Barriers to Big Data in Health

Big Data:  a term used by the IT industry to describe the voluminous amount of unstructured data an organization creates. – Canada Health Infoway

Canada Health Infoway (CHI) released a white paper on big data analytics in health, alluding to its untapped potential and benefits. The paper can be found here. According to IBM, 90% of the world’s data has been created in the last two years, with 17MB of data created per person per second! You may have already heard several big firms and information systems giants refer to big data as “the new oil”. And while this holds true across industries, you can bet it comes with unique barriers in healthcare.

What is “Big Data”?

“Big Data” in this context is neatly defined as a term used by the IT industry to describe the voluminous amount of unstructured data an organization creates. CHI breaks it down to three characteristics: volume, velocity, and variety. Never before in history have we been able to create and capture such large sets of unorganized data (volume), at such a quick rate (velocity), and with such diversity in data types (variety).

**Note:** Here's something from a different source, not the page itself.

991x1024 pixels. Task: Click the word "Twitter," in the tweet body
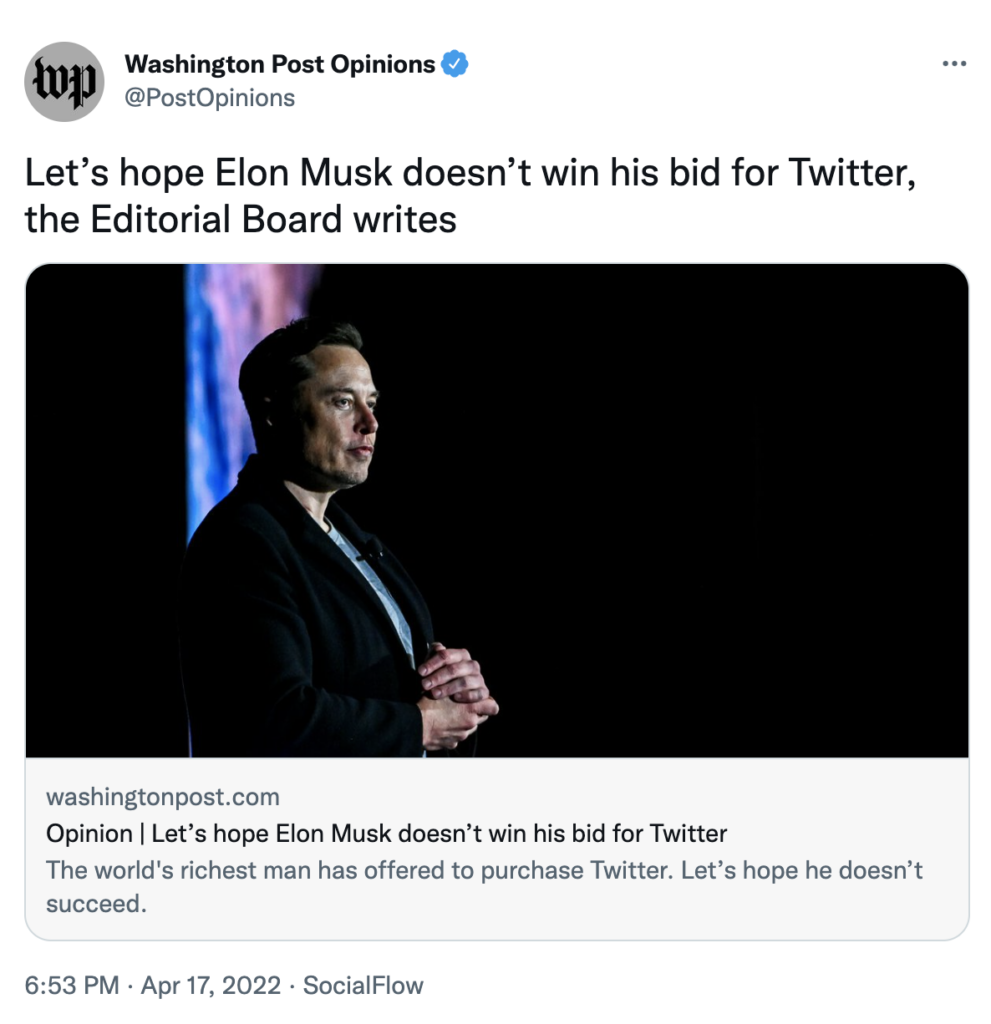pos(852,173)
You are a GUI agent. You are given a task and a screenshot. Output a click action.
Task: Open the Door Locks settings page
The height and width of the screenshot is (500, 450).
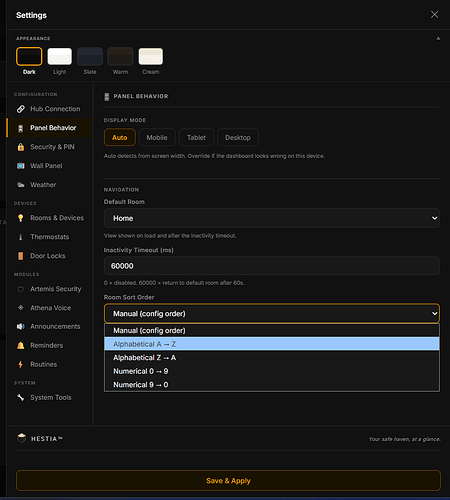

There is no doubt that Big Data will play an ever increasing role in all industries, as it allows for the utilization of previously unusable data to provide predictive insights and trends. And while some companies have started to implement data strategies, the world of healthcare – as it usually is – is far behind.

Challenges

Unstructured Data

Long gone are the days where a SQL guru could mash together a query with a complex use of joins and cases to get exactly what you’re looking for. Healthcare data is one of the most unstructured monstrosities a data scientist can come upon. Lines and lines of free-form text with images scattered and a dash of hand-written notes makes things difficult to say the least. A promising solution to this is the advance of natural language processing and artificial intelligence to comb through records. That being said, this technology is still in its infancy.

Patients are a Hot Mess

Imagine a typical database table schema. How do you record that a patient smoked for 20 years, quit for five, relapsed for a bit, but now considers themselves a non-smoker? Most questionnaires simply have a “Smoker: Yes/No” set up. The intricacies of a patient’s health journey are hard to record and interpret. Add to that the fact that every patient is unique and is not the product of only one condition. Complex medical histories play a significant role in generating unstructured data, and are the most difficult to decipher into a predictable pattern.

Standards

The collection of data proves to be the initial bottleneck as there is no enforced standard across the board. Most data collected by a healthcare organization is generally in a self-contained database, with specifications differing even intra-organization depending on the user, type of data, and available resources. Some information is stored via flat files and spreadsheets, while a cloud-based solution may seem more appropriate in other scenarios. The bottom line is there are numerous standards with such differing specifications that makes it (presently) difficult for computer systems to generate meaningful conclusions.